Esto que estamos viviendo se ha venido preparando en tiempos pretéritos y –ahora voy a decir algo muy impopular y políticamente incorrecto– se ha criado con esmero en el seno de las familias, aunque nadie quiere decirlo abiertamente, nadie tiene la valentía de empezar a señalar a los padres y madres que consienten a sus hijos, desde muy pequeños, que hagan lo que les de la gana, porque así son más libres, confundiendo la libertad con el desenfreno y la desvergüenza, con la incapacidad para moderar y contener los caprichos y pulsiones, por más que estos sean destructivos o perjudiciales para terceros o para ellos mismos.

En el ámbito de la enseñanza, los profesores han perdido la autoridad ante el alumnado y ante los padres, y llevan años sufriendo sus consecuencias, pero las instituciones políticas se empeñan en pasar a la escuela la responsabilidad de la educación de los niños en aspectos que sólo competen a las familias. De todos modos, los efectos de esta falta de educación en las casas se perciben en todos los ámbitos, y cuando contemplas algunas escenas cotidianas con los más pequeños, es fácil adivinar lo que puede suceder en el futuro. Podría señalar muchos ejemplos que veo cada día, pero sólo voy a hablar de uno. Hace unos meses, acompañé a un amigo al juzgado para un tema en el que iba como testigo para unos trámites de matrimonio; en el grupo iba una pareja con una niña de unos 20 meses. Entramos todos en la sala de juicios, que en aquel momento estaba vacía. La pequeña estaba muy tranquila en su silla, pero el padre la sacó de allí para que la nena anduviera por la sala; después, le sacó un balón para que la niña jugara, porque era el lugar más “apropiado” para jugar al balón: la sala de un juzgado.

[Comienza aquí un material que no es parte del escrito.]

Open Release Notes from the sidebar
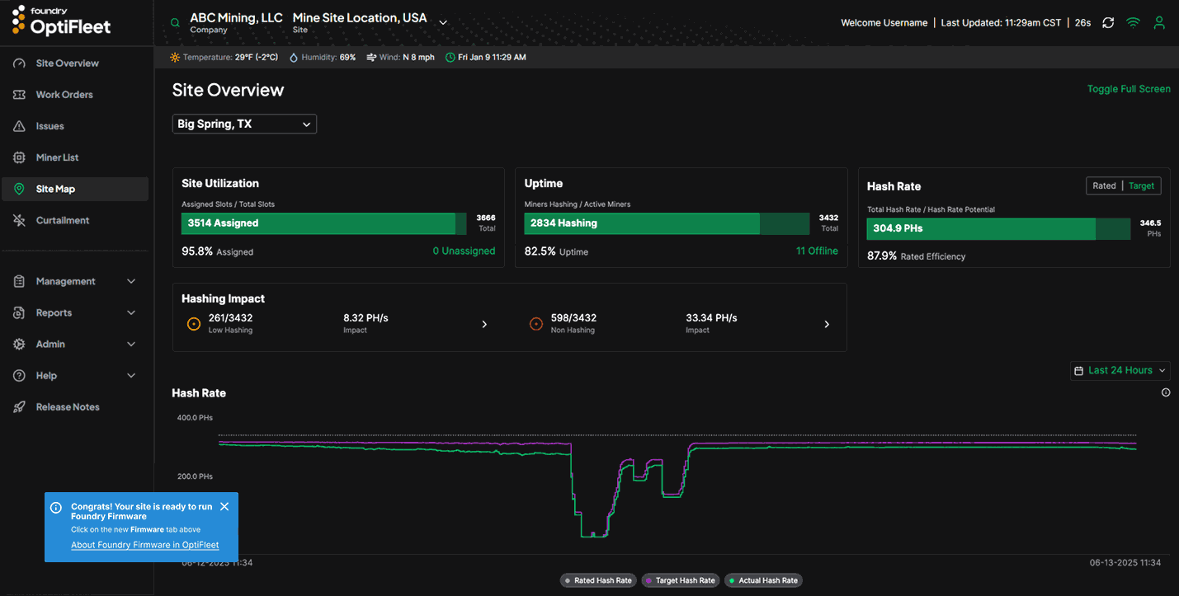[67, 406]
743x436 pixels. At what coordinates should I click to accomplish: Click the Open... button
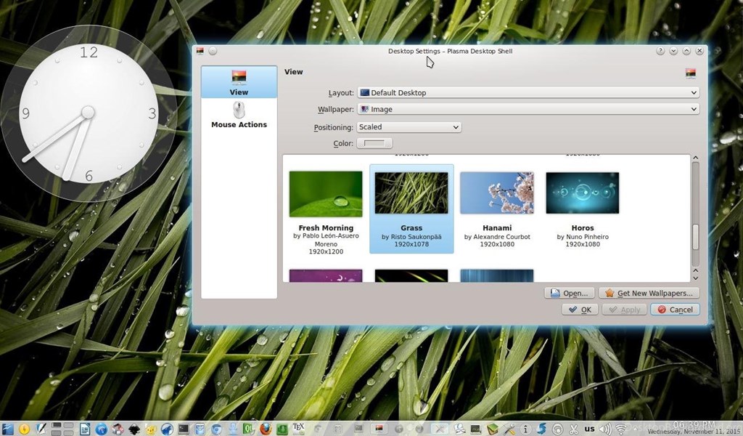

La niña andaba por allí y no hacía mucho caso a la pelota; entonces, el papá, en un intento de estimular a la niña, empezó a darle pataditas al balón contra la pared de la sala, a la vez que invitaba a su hija a que hiciera lo mismo. Mientras contemplaba la escena, yo me preguntaba si era necesario darle a la niña el balón en ese lugar. Si hoy le muestro que puede jugar al balón en cualquier sitio, ¿seguro que mañana va a entender que no puede hacerlo donde a ella le apetezca? Pero, claro, son “rarezas” mías, que llevo toda la vida haciéndome preguntas.

Los desmadres de estos jóvenes descontrolados que en las últimas semanas están cometiendo delitos en la ciudad de Barcelona tienen su origen en una educación sin límites, sin principios y sin normas. Estos comportamientos no surgen por generación espontánea ni por efecto de la pandemia, porque la mala educación la llevamos padeciendo hace muchos años y nadie habla de ella. Lo fácil ahora es descargar la responsabilidad de padres, por un lado, y de políticos, por otro, a algo etéreo e informe, en todo caso invisible e inasequible, como es el virus covid-19 que ha provocado esta pandemia.